The agent reads the file, decides whether to invoke, and writes the output to disk. There is no plugin system, no API surface, no version compatibility matrix. If you can write Markdown, you can ship a skill.

This is intentional. We’ve watched plugin ecosystems decay for fifteen years — each one a trade between expressiveness and longevity, won by neither. Files are forever. Plugins are a snapshot of someone’s API in 2024.

Why systems are also Markdown

Open Design ships 72 design systems — Linear, Vercel, Stripe, Apple, Cursor, Figma, and more — as DESIGN.md files. Same idea: portable, readable, agent-ingestible.

A design system, in this context, is not a Figma library. It’s a contract: here are the colors in OKLch, here is the type ramp, here is the spacing scale, here is the layout posture, here is the voice. The agent reads the contract and produces work that respects it.

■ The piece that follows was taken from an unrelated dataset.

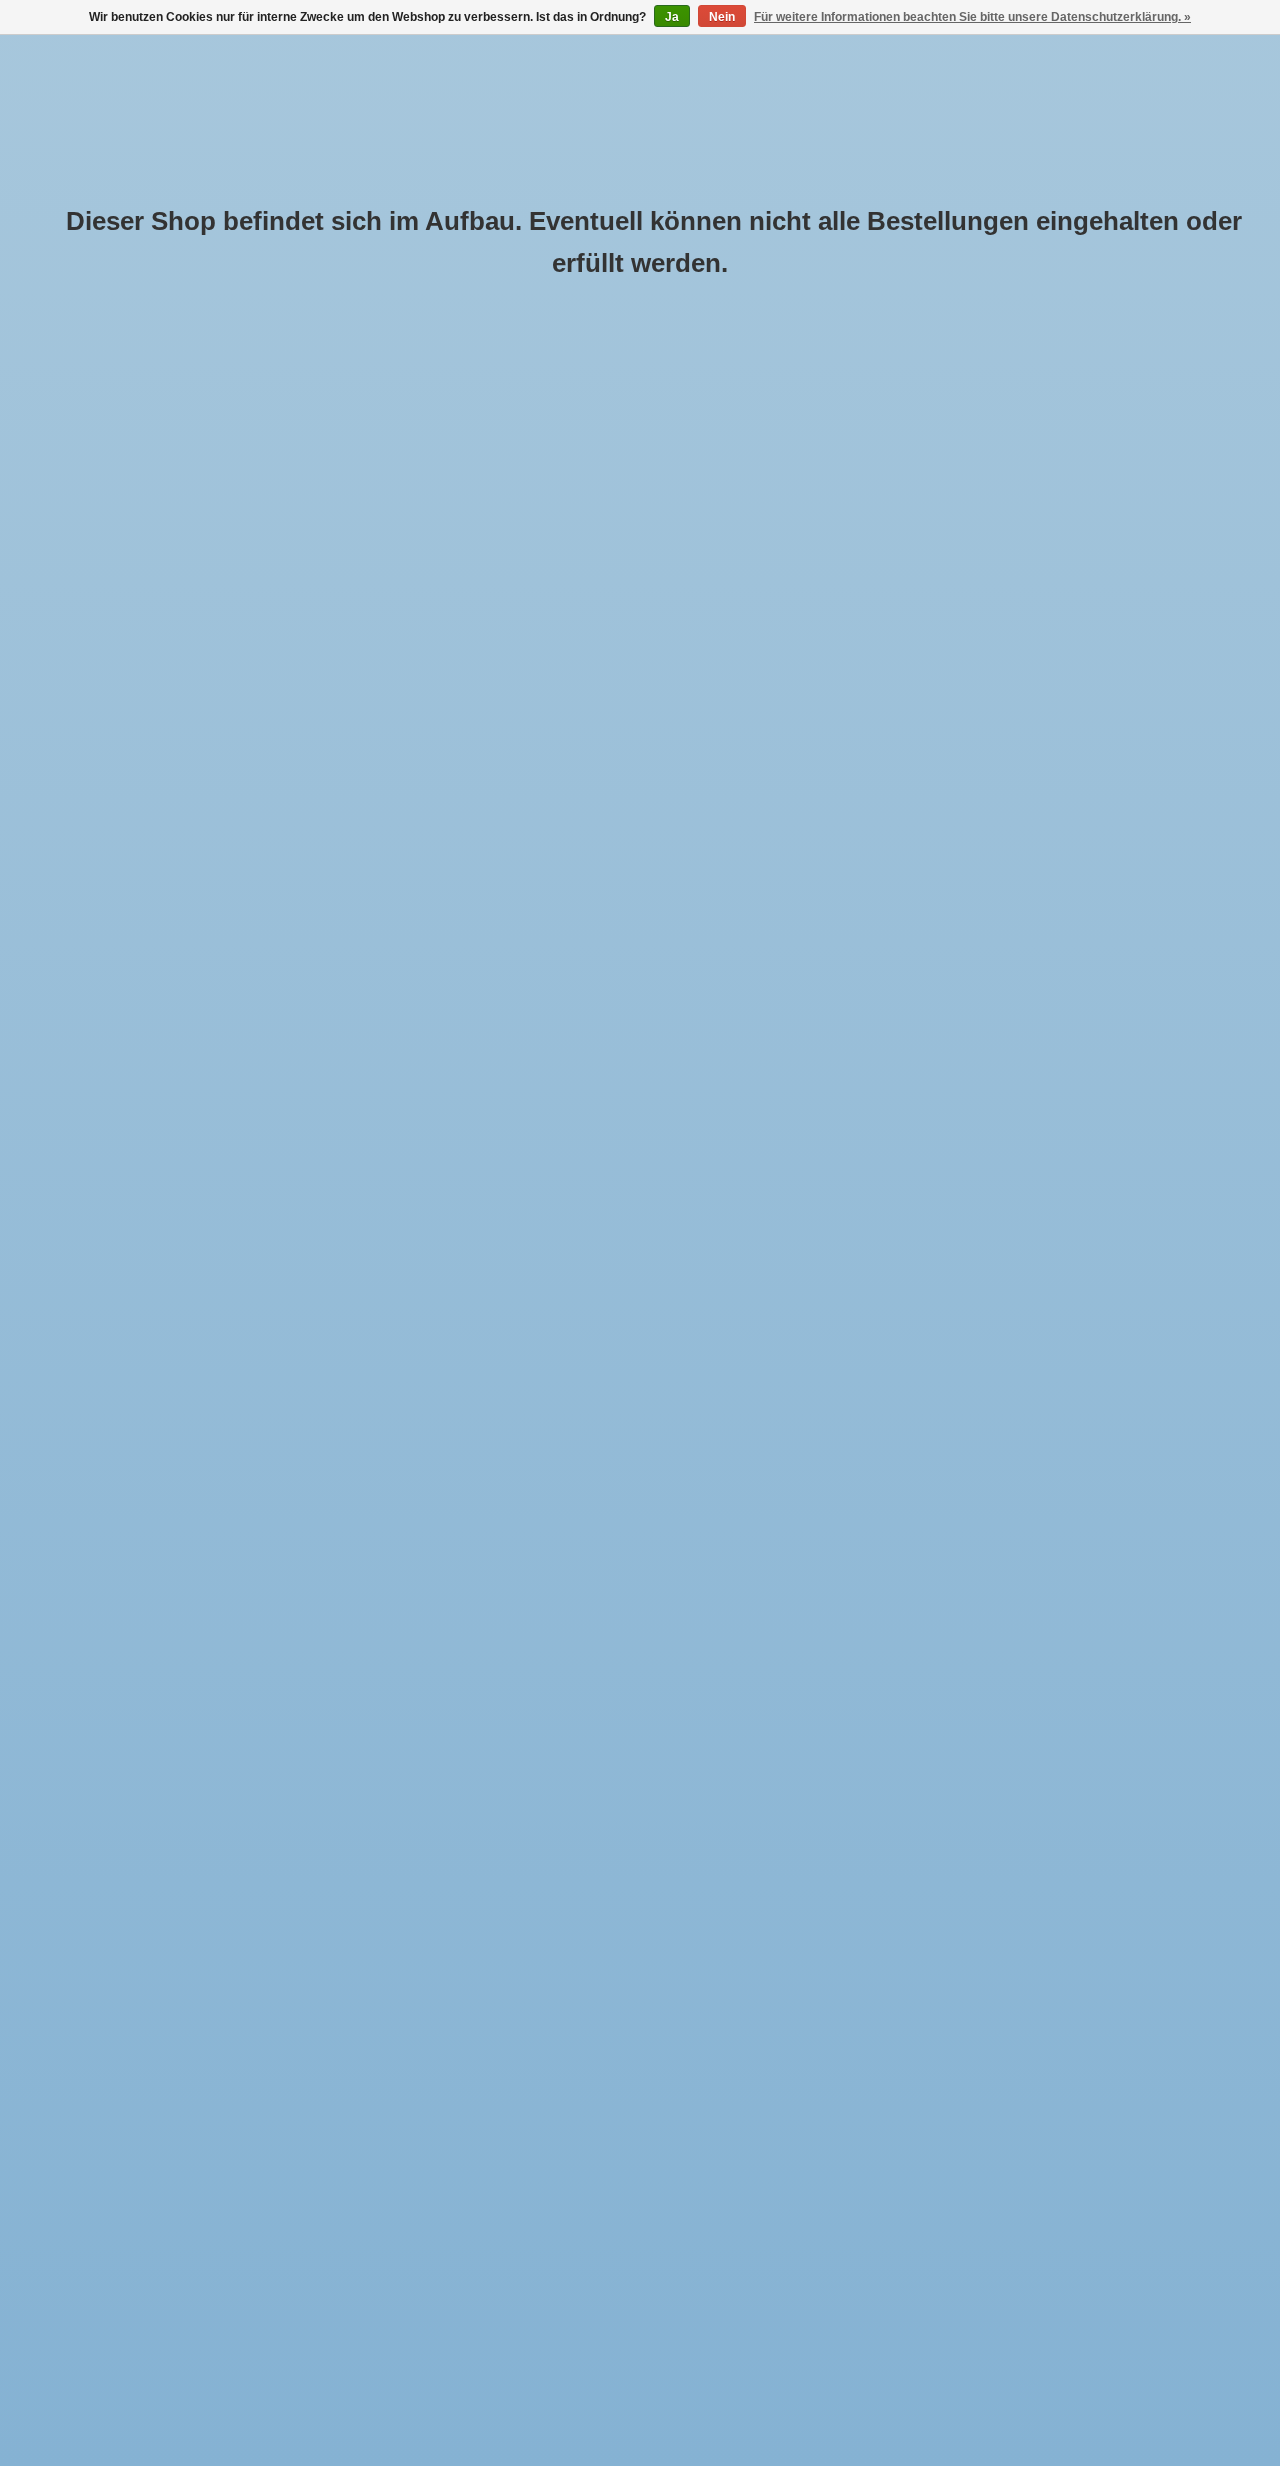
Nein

You can fork a system, edit it in place, ship a variant. You can write your own from scratch in 30 minutes. You can mix systems mid-project — pull the typography from Linear, the color logic from Vercel, the layout from a custom in-house spec — because they’re all just text.

BYOK is the only honest model

Open Design runs on bring-your-own-key. You paste a base URL and an API key for any OpenAI-compatible endpoint — DeepSeek, Groq, OpenRouter, your own self-hosted vLLM — and you’re done.

We don’t run inference. We don’t take a margin on tokens. We don’t have a billing relationship with you. That’s not a sustainability problem — it’s the only honest answer to the question “who pays when the agent runs?”

The answer is: you do, directly, to the model provider you chose. We get out of the way.

What this means for you

If you want a polished SaaS with a nice chat box and a single subscription, we’re not the right tool. There are good products in that shape — use them.

If you want a workflow where:

  • the agent you already trust does the work,
  • the skills are files you can read and edit,
  • the design systems are portable across projects and agents,
  • and the bill goes to the model provider, not us —

then Open Design is built for you. Drop into the GitHub repo, run pnpm tools-dev, point your agent at a skill, and ship.

The skill layer wins because it doesn’t compete with the agent on your laptop. It augments it.